Fink was a principal investigator of the United States Department of Energy's (USDOE's) "Artificial Retina" project (2004–2011), a multi-institutional and multi-disciplinary CRADA-based effort to develop an implantable microelectronic retinal device that restores useful vision to people blinded by retinal diseases (Retinitis pigmentosa and Macular degeneration). Furthermore, Fink is Caltech's founding Co-Investigator of the NSF-funded Center for Biomimetic Microelectronic Systems (2003–2010), awarded in 2003 to University of Southern California, Caltech, and UC Santa Cruz. The center enacted the only FDA-approved visual prosthesis to date (Argus retinal prosthesis or ARGUS II).

==Honors & awards==

- Fellow of the National Academy of Inventors (NAI), Class of 2023 for having "demonstrated a highly prolific spirit of innovation in creating or facilitating outstanding inventions that have made a tangible impact on the quality of life, economic development, and welfare of society".
- Recipient of the 2023 SPIE Aden and Marjorie Meinel Technology Achievement Award "for pioneering, sustained contributions to the development of transformational opto-medical examination and device technologies, with particular focus on visual prostheses for the blind, ophthalmology, and tele-ophthalmology."
- Co-winner of USDOE/NREL-sponsored E-ROBOT Prize 2021 (Phase 1: $200,000), an American-Made Challenge, to devise building envelope retrofit solutions that make retrofits easier, faster, safer and more accessible for workers.
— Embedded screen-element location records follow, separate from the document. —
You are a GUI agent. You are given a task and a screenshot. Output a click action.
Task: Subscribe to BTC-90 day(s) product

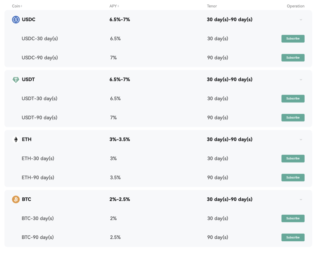pos(293,237)
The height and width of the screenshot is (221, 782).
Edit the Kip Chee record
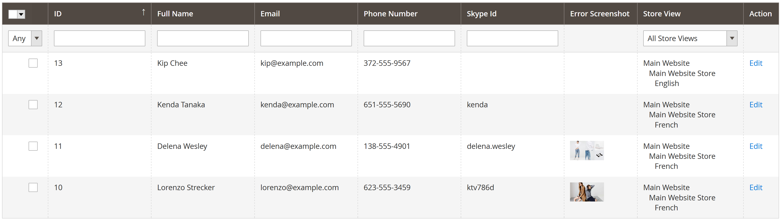pos(756,63)
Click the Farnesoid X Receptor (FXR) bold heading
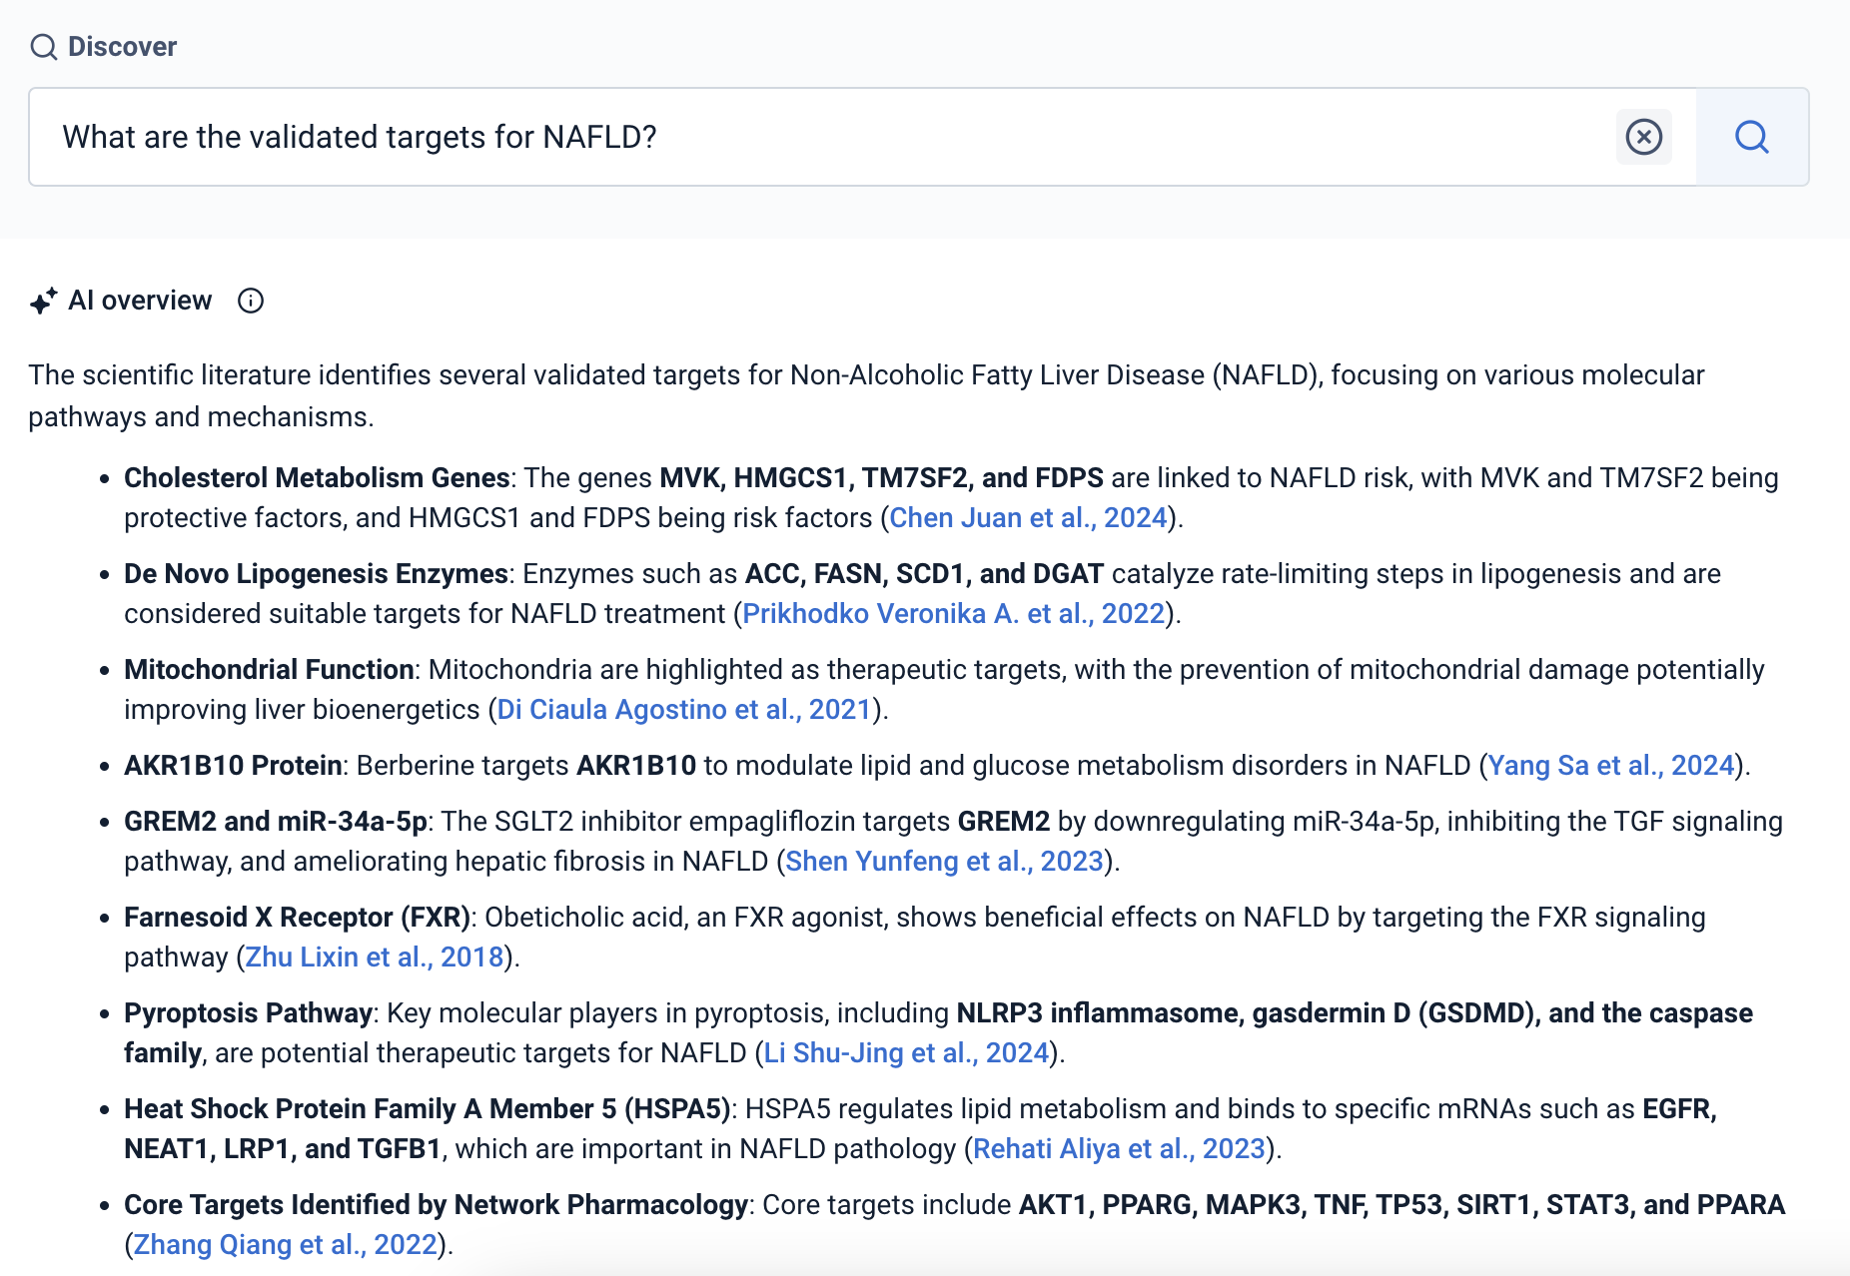The image size is (1850, 1276). point(297,918)
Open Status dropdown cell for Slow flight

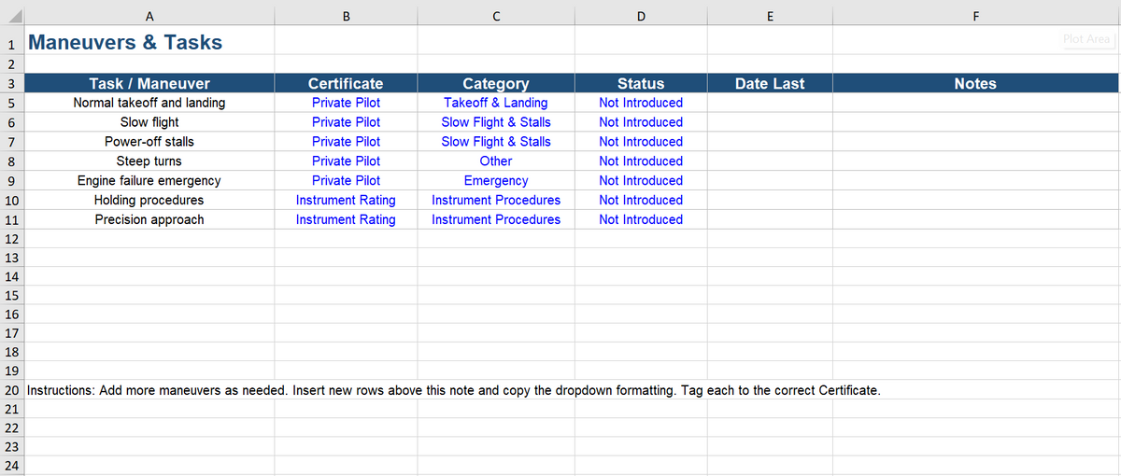pos(641,122)
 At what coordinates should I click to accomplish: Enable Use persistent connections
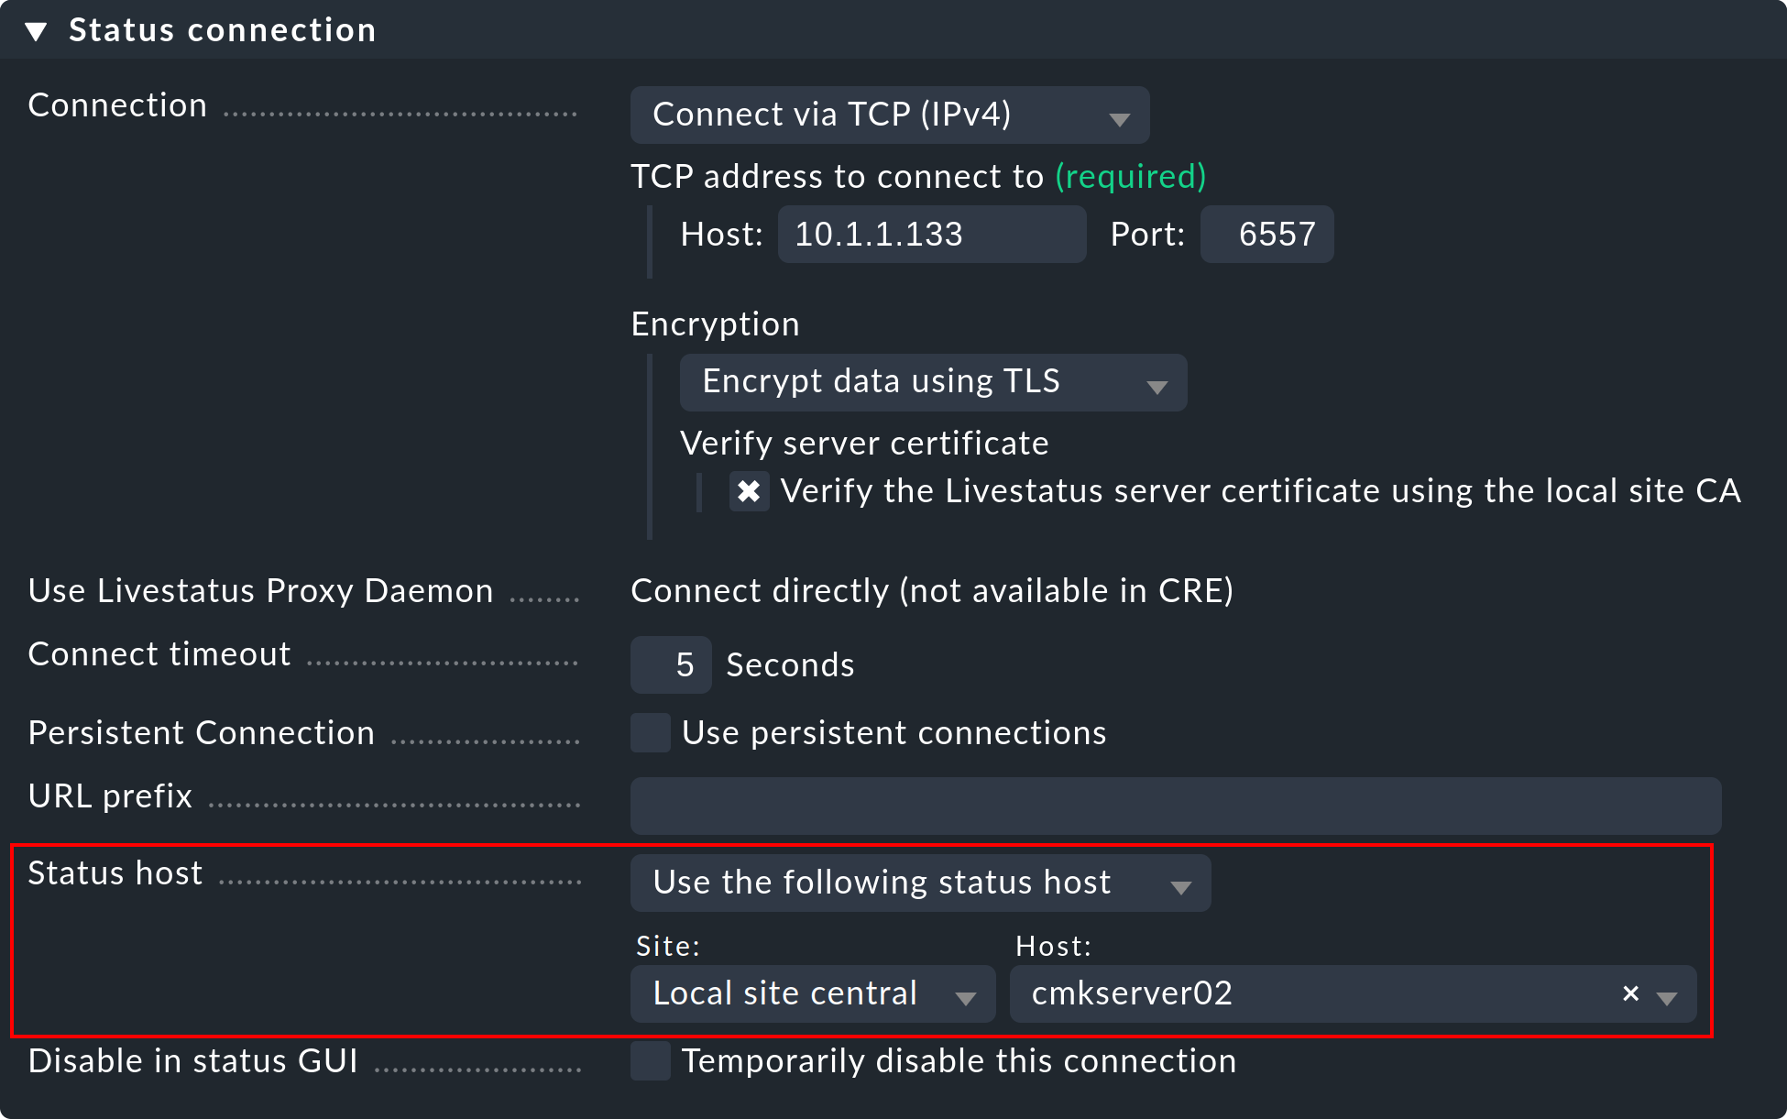pos(651,732)
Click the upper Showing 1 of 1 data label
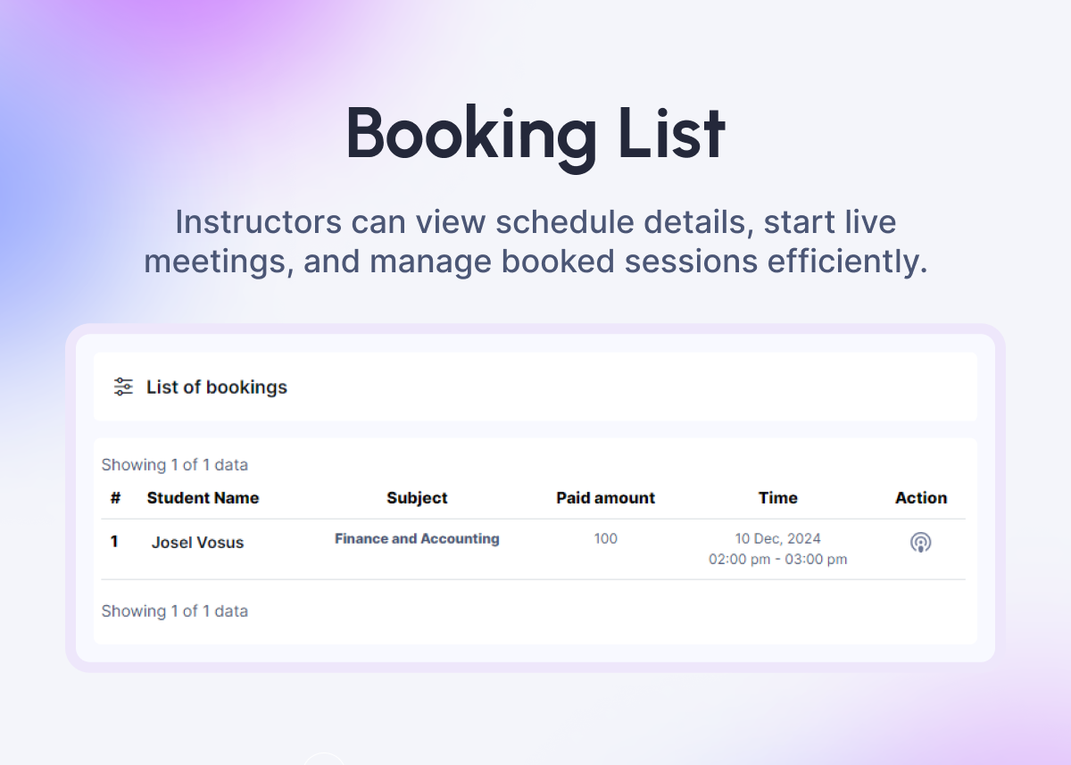The width and height of the screenshot is (1071, 765). 175,465
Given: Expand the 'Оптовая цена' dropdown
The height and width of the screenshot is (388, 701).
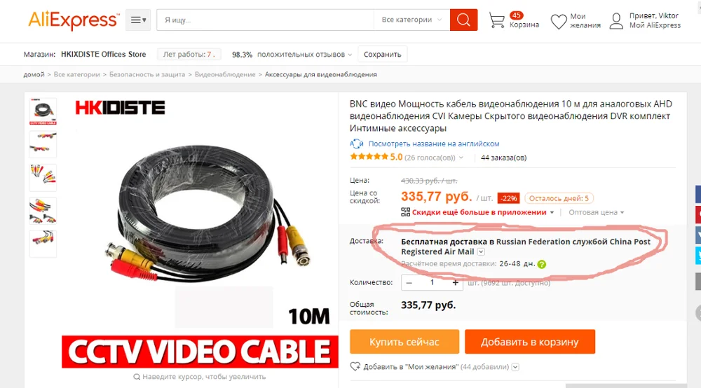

The team "wall-EIFS" co-led by Fink devised "wall-EIFS: a robotically applied, 3D-sprayable exterior insulation and finish system (EIFS) for building envelope retrofits."
- Recipient of the inaugural Scott Clements Most Valuable Person (MVP) Award of the Prognostics and Health Management (PHM) Society (2020).
- ARVO Fellow, Class of 2023.
- Fellow of SPIE (inducted in 2020) "for achievements in vision science for the blind and tele-ophthalmic healthcare worldwide".
- Fellow of the Prognostics and Health Management (PHM) Society (inducted in 2018).
- ACABI Fellow 2017 recognizing "faculty that are strongly active in innovation related to ACABI", the Arizona Center for Accelerated BioMedical Innovation at the University of Arizona.
- da Vinci Fellow 2015 for "innovative, productive and highly recognized engineering research" at the University of Arizona.
- Senior Member IEEE
- College of Fellows of the American Institute for Medical and Biological Engineering (AIMBE) (inducted in 2012) "for outstanding contributions in the field of ophthalmology and vision sciences with particular focus on diagnostics and artificial vision systems".

==Patents==
Fink has been awarded 31 US and international patents to date in the areas of autonomous systems, biomedical devices, neural stimulation, MEMS fabrication, data fusion and analysis, and multi-dimensional optimization.